- _Selected text_
----------

No prospectus has been nor will be approved or reviewed by any regulator which is a competent authority under the EU Prospectus Regulation or the UK Prospectus Regulation in respect of the Notes. The Preliminary Offering Circular has been prepared solely with regard to the Notes, which are: (i) not to be admitted to listing or trading on any regulated market for the purposes of EU MiFID II (as defined in the Preliminary Offering Circular) or a UK regulated market for the purposes of Article 2(1)(13A) of Regulation (EU) No 600/2014 as it forms part of the domestic law of the UK by virtue of the EUWA; and (ii) not to be offered to the public in a member state of the European Economic Area ("EEA") or in the UK (other than pursuant to one or more of the exemptions set out in Article 1(4) of the EU Prospectus Regulation or Article 1(4) of the UK Prospectus Regulation).

UK MiFIR product governance - professionals / ECPs only/ No PRIIPs or UK PRIIPs KID / UK FCA CoCo restriction - Manufacturer target market (UK MiFIR product governance) is eligible counterparties and professional clients only (all distribution channels). No PRIIPs or UK PRIIPs key information document (KID) has been prepared as not available to retail in EEA or UK.  No sales to retail clients (as defined in UK FCA Handbook Conduct of Business Sourcebook ("COBS") 3.4 in the UK).

----------

- _Information shown_
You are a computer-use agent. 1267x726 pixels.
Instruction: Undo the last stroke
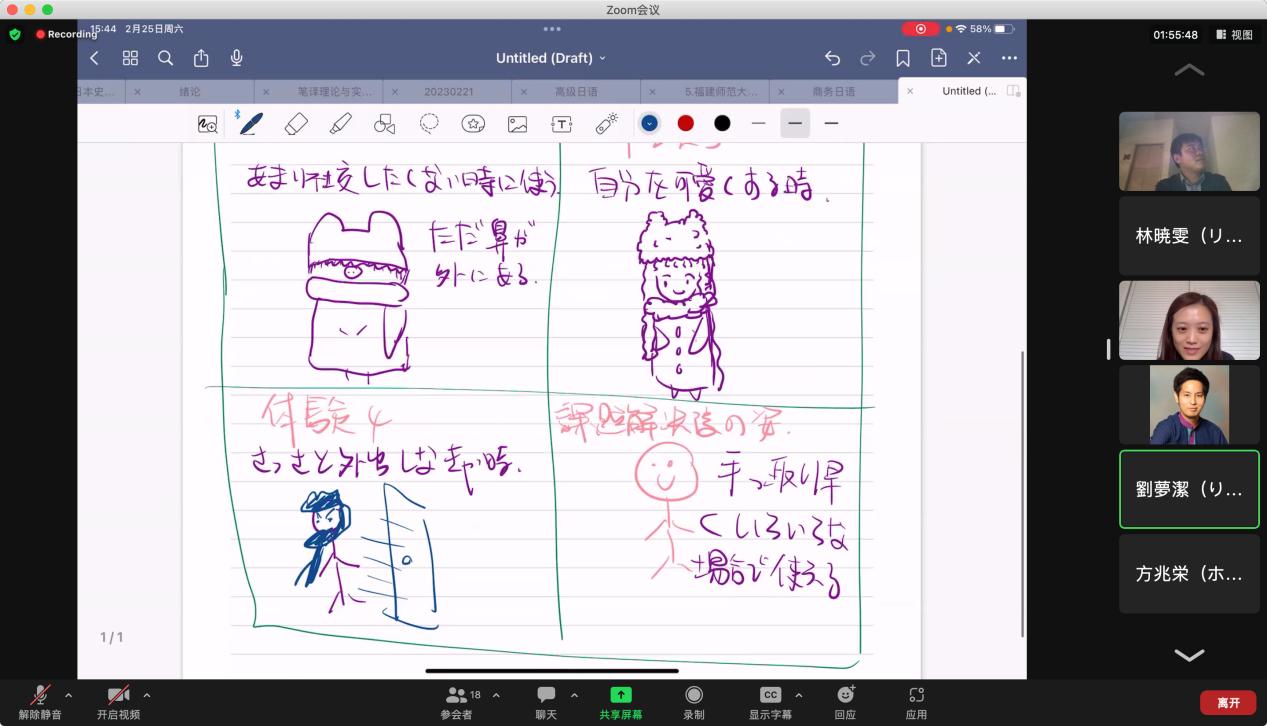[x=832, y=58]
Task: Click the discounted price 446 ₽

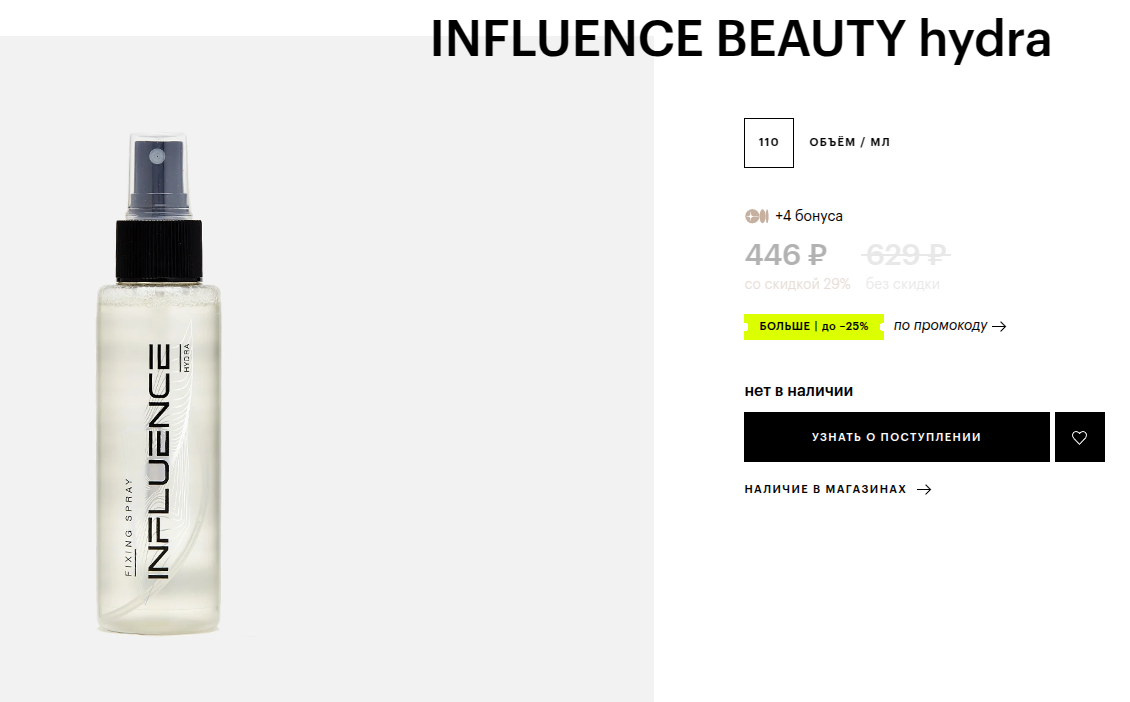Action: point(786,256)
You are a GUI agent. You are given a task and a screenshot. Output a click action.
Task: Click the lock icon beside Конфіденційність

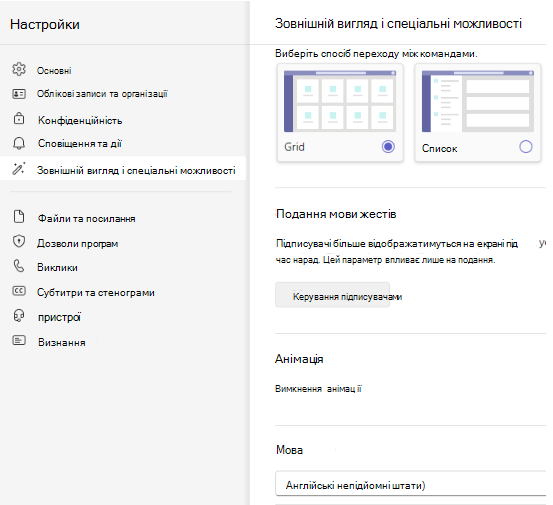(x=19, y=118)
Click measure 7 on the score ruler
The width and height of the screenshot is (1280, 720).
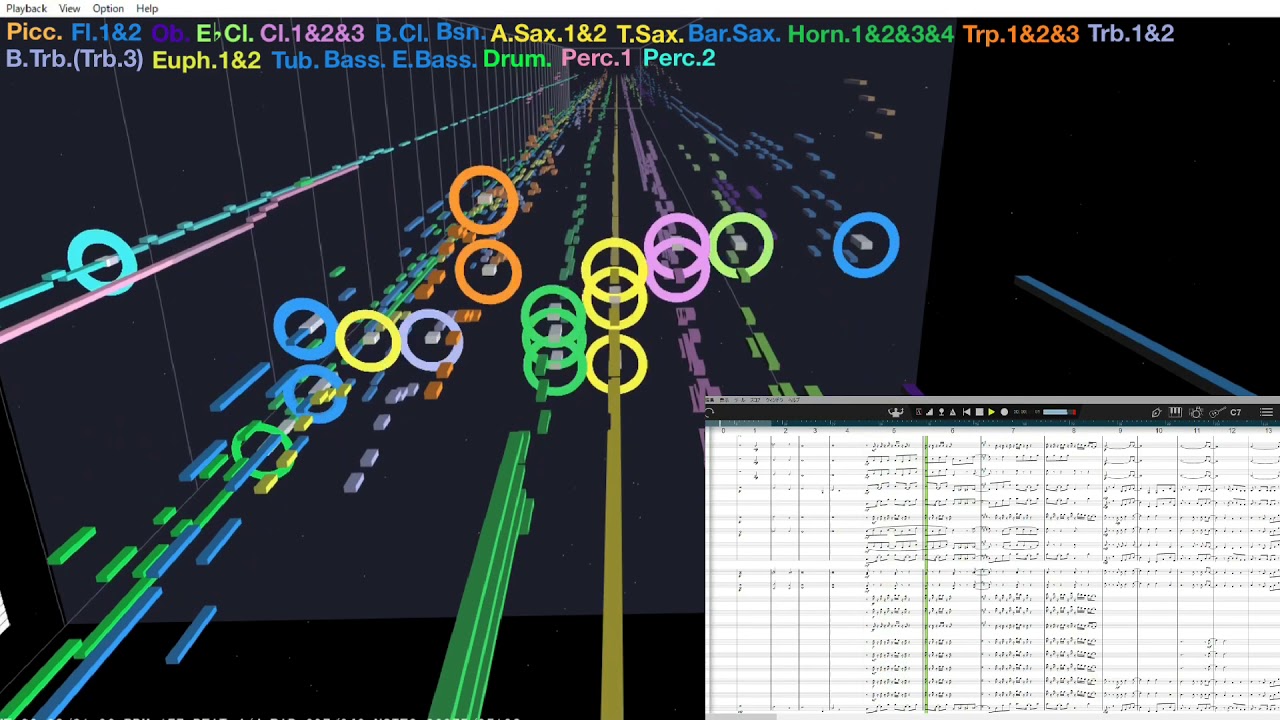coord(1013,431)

----------

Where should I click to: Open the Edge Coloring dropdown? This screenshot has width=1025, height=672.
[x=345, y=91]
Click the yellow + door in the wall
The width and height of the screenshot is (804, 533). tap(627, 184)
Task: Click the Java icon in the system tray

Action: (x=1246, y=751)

----------

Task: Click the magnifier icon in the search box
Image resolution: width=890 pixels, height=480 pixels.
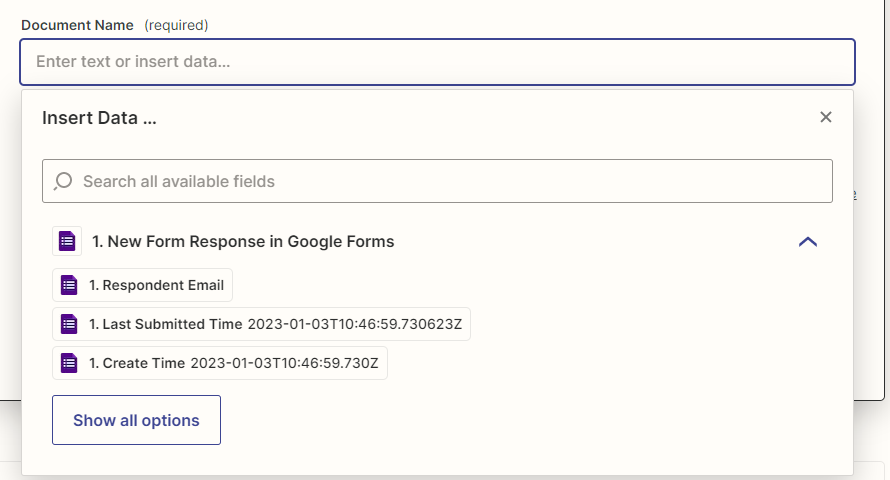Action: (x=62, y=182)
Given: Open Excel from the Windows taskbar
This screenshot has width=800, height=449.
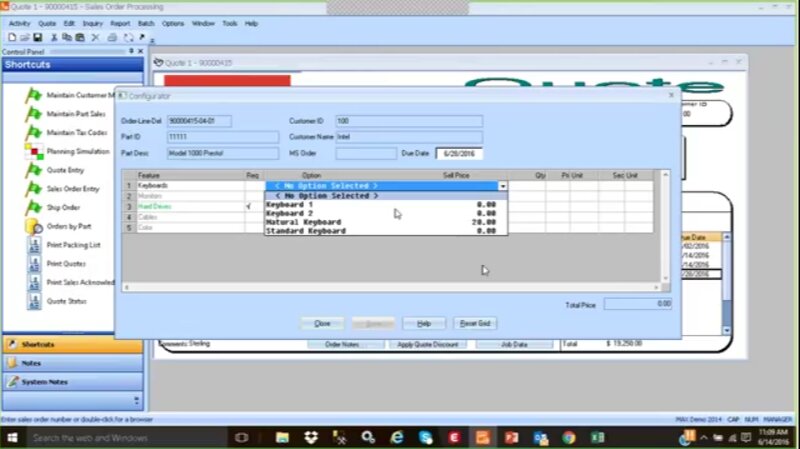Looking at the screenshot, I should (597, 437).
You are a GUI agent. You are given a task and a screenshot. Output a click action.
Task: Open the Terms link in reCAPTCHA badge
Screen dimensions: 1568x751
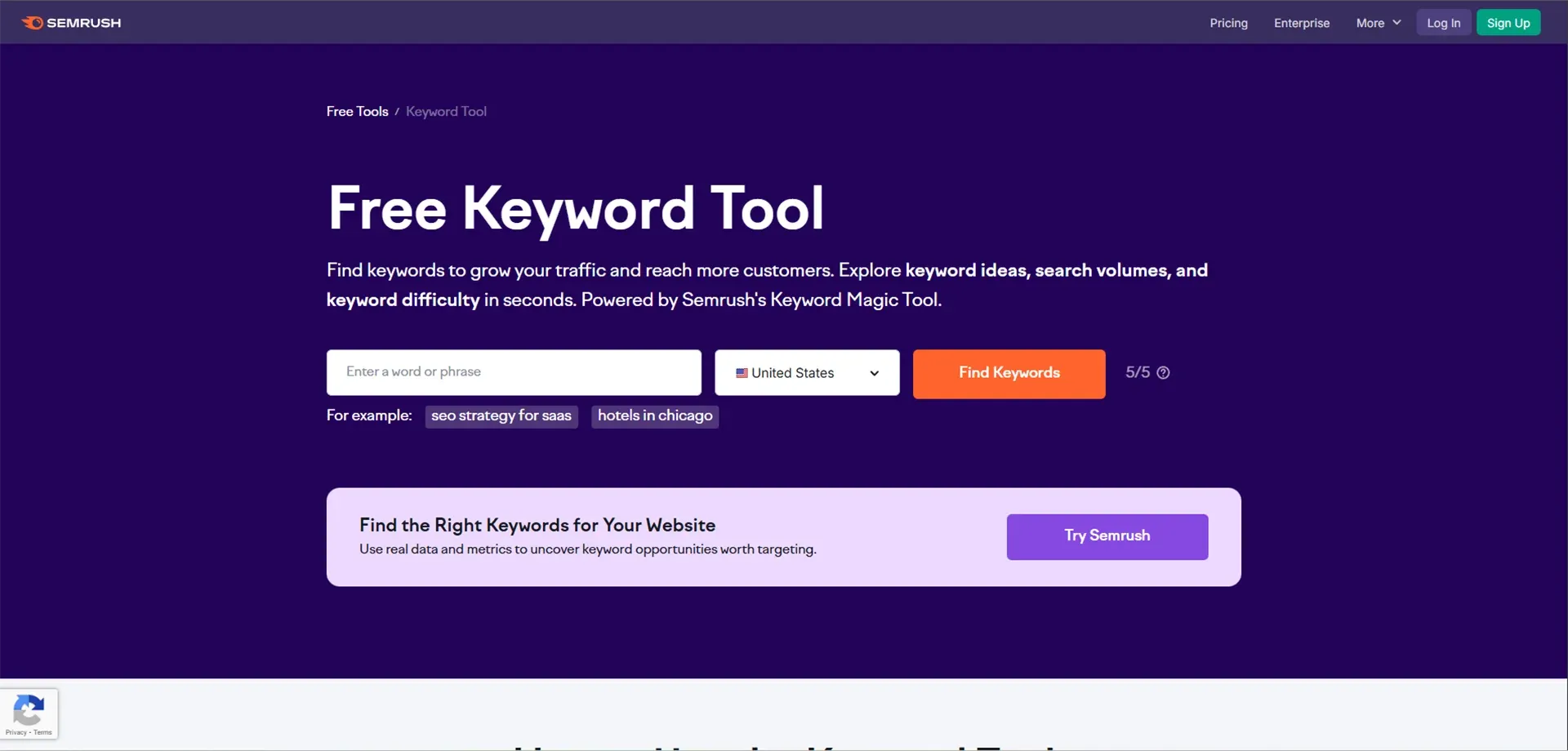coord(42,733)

----------

- _Stated goal 1_
Transcribe the regulatory notice on the Notes from "UK MiFIR product governance - professionals" up to and including "in the UK).".
- _Stated goal 2_
List every abbreviation that the regulatory notice introduces in parentheses, each with the full term it stands for.

- _Exercise result 1_
UK MiFIR product governance - professionals / ECPs only/ No PRIIPs or UK PRIIPs KID / UK FCA CoCo restriction - Manufacturer target market (UK MiFIR product governance) is eligible counterparties and professional clients only (all distribution channels). No PRIIPs or UK PRIIPs key information document (KID) has been prepared as not available to retail in EEA or UK.  No sales to retail clients (as defined in UK FCA Handbook Conduct of Business Sourcebook ("COBS") 3.4 in the UK).

- _Exercise result 2_
- EEA: European Economic Area
- KID: key information document
- COBS: Conduct of Business Sourcebook